◆ Saved entries
_ _ _ _ _ _ _

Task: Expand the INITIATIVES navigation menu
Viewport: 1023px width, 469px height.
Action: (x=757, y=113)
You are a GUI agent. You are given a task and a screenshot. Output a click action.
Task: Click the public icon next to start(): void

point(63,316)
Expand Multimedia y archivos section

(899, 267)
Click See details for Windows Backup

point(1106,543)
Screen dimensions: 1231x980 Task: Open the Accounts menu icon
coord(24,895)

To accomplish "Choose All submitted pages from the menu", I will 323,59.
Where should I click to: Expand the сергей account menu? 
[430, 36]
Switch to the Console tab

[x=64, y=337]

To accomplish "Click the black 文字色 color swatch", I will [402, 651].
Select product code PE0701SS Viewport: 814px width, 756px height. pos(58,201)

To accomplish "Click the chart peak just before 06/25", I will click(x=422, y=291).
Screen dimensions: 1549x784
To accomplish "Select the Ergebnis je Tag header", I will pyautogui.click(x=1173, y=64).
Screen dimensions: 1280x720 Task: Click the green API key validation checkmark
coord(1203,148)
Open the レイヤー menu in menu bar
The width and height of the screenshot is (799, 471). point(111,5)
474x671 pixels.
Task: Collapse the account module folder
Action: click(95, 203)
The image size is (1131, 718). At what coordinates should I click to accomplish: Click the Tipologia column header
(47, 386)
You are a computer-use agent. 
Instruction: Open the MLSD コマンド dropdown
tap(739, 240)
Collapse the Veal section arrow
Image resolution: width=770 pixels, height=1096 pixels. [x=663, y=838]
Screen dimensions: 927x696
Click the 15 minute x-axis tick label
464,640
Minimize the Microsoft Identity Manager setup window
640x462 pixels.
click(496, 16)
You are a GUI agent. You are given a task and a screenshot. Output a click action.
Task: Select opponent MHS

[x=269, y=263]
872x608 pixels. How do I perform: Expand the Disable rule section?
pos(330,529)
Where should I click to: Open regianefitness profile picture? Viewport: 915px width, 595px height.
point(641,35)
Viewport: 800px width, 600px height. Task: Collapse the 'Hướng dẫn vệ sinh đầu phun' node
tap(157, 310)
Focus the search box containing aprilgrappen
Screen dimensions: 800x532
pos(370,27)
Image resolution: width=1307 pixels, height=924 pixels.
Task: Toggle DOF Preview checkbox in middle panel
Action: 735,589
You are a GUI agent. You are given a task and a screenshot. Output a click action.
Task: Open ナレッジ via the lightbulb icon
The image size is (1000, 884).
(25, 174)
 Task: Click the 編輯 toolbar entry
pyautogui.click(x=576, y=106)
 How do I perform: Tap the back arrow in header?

_ _ _ _ _ _ _

◆ WHAT THE EXERCISE ASKS
The expected output is every line of the records in which the string "will" appears.

◆ REPLY TO THE EXERCISE
To accomplish "Choose All submitted pages from the menu", I will 323,59.
To accomplish "Click the black 文字色 color swatch", I will [402, 651].
To accomplish "Click the chart peak just before 06/25", I will click(x=422, y=291).
To accomplish "Select the Ergebnis je Tag header", I will pyautogui.click(x=1173, y=64).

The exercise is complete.